A classic case on the Rule against Perpetuities which exemplifies the traditional harsh and inflexible application of that Rule. In many law school casebooks, Jee v. Audley is the first case on the Rule against Perpetuities.
Summary of Facts:
The testator bequeathed £1000 to Mary Hall, and if Mary Hall dies without issue, to the daughters then living of John and Elizabeth Jee. There were, at the testator’s death, four daughters of John and Elizabeth Jee living. Mary Hall claimed the interest in the Jee daughters violated the Rule against Perpetuities and was void.
The court held the gift to the Jee daughters void because there were no lives in being that could validate the gift and, therefore, the contingent executory interest was held invalid under the Rule against Perpetuities.

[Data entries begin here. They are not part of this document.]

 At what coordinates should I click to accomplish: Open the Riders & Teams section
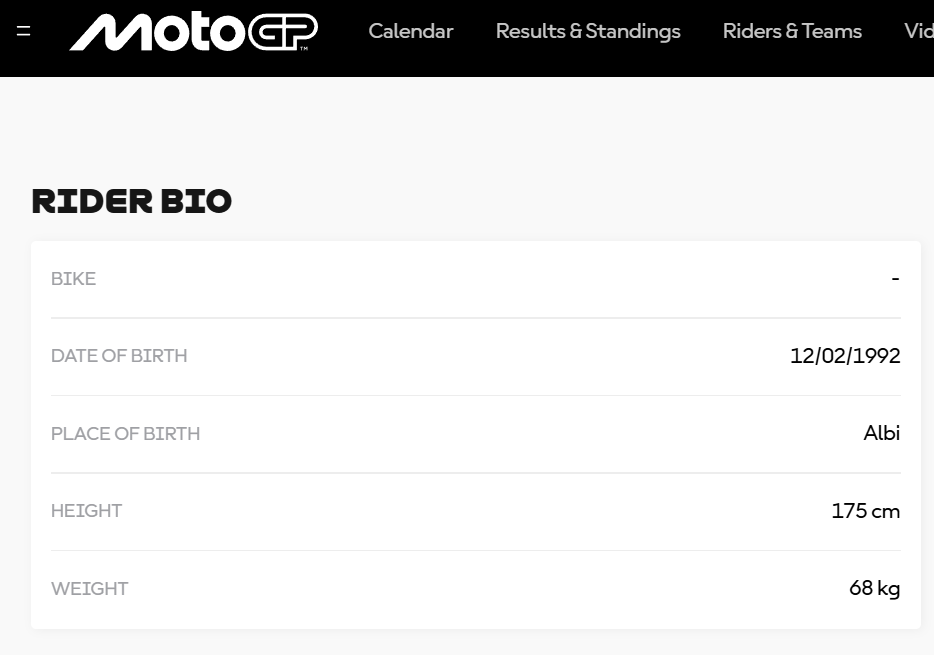792,31
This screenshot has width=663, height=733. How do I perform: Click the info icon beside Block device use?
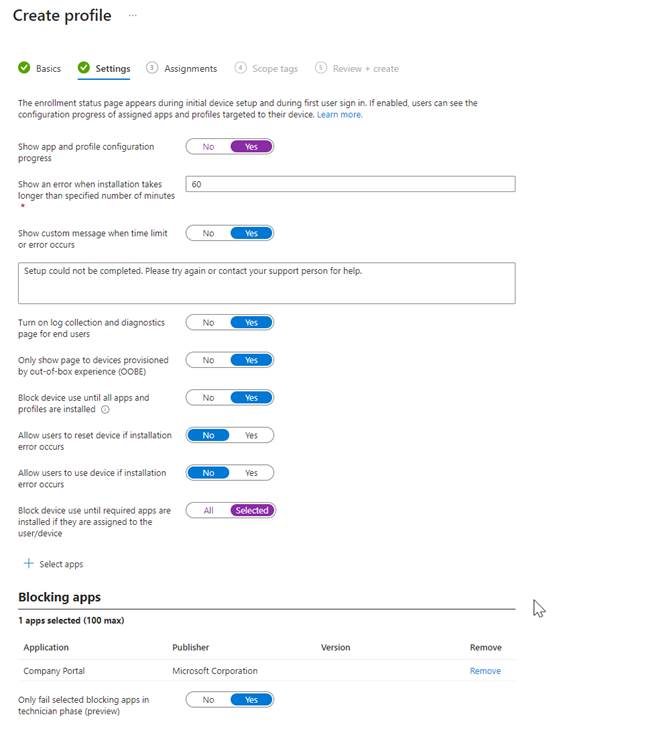105,410
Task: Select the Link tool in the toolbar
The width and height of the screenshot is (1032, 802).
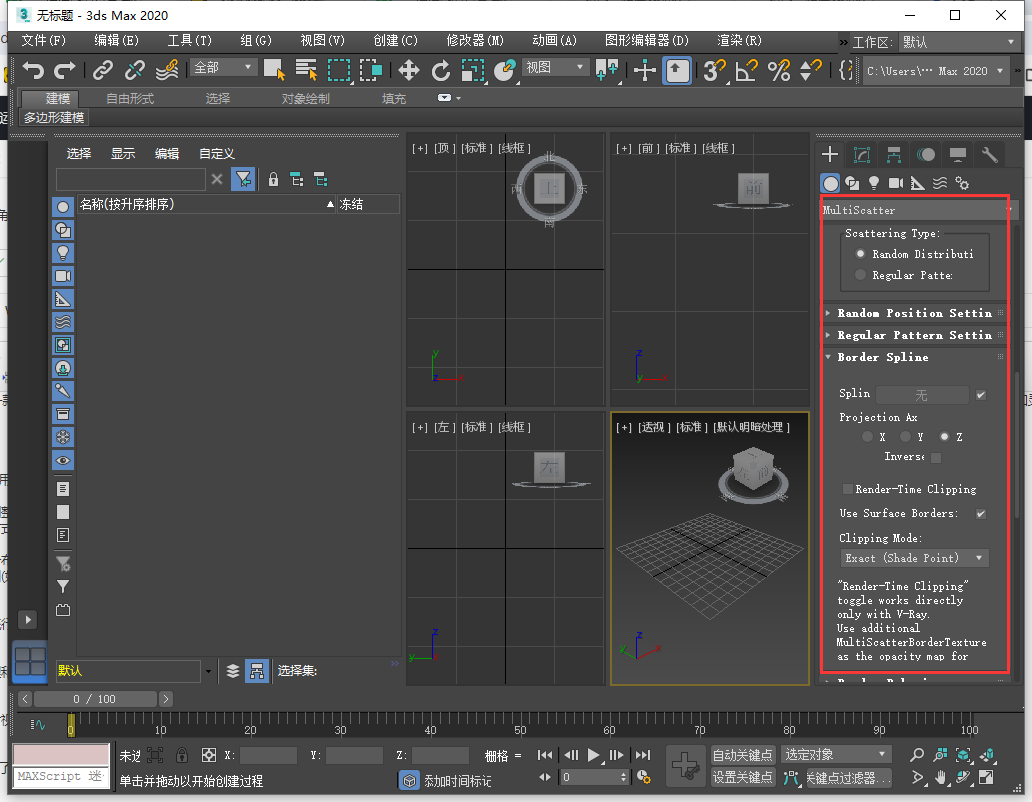Action: pos(102,71)
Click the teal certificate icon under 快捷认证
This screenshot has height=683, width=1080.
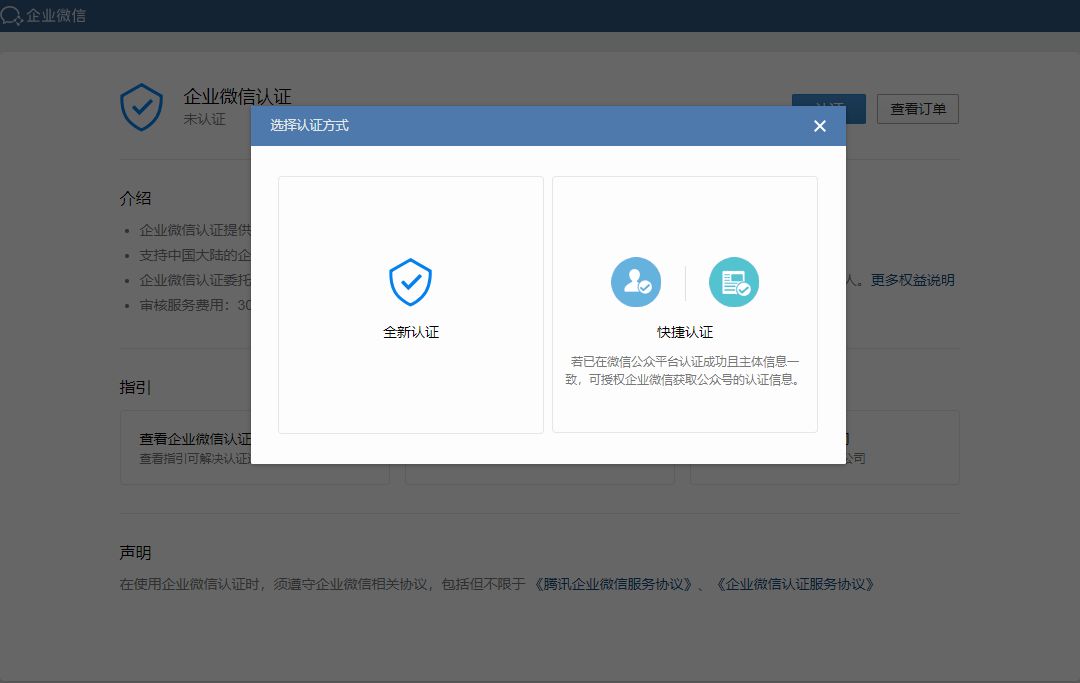click(734, 282)
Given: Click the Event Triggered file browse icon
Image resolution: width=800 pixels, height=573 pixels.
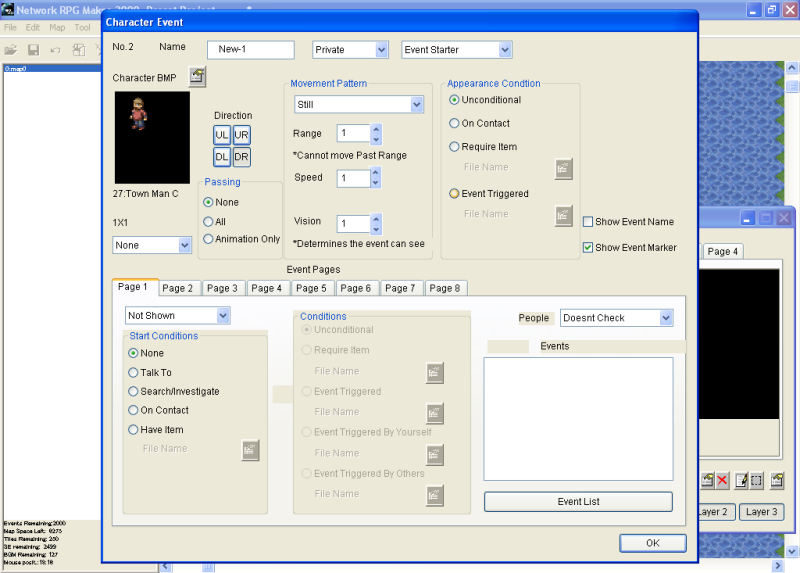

Although the Jees were aged persons, ‘daughters’ was construed by the court to include daughters born after the testator’s death, and if invalid with respect to an unborn daughter, the gift was invalid with respect to all—the ‘all-or-nothing’ or unit rule on class gifts was applied. Because the testator used the word ‘daughters’ to describe the beneficiaries of the contingent executory interest, as a matter of construction of the will the gift could have been limited to daughters of the Jees known to the testator; that is to say, lives in being at the execution of the will, some or all of whom were alive at the testator’s death when the will took effect. If confined to such daughters, the gift would have been valid under the Rule because the contingencies would have been resolved, favorably or unfavorably, within the lifetime of each daughter.
In rejecting the claim that seventy year-old John and Elizabeth Jee could be presumed not to be capable of further offspring, the court noted that if such a presumption could be made “in one case it may in another, and it is a very dangerous experiment, and introductive of the greatest inconvenience to give a latitude to such sort of conjecture.”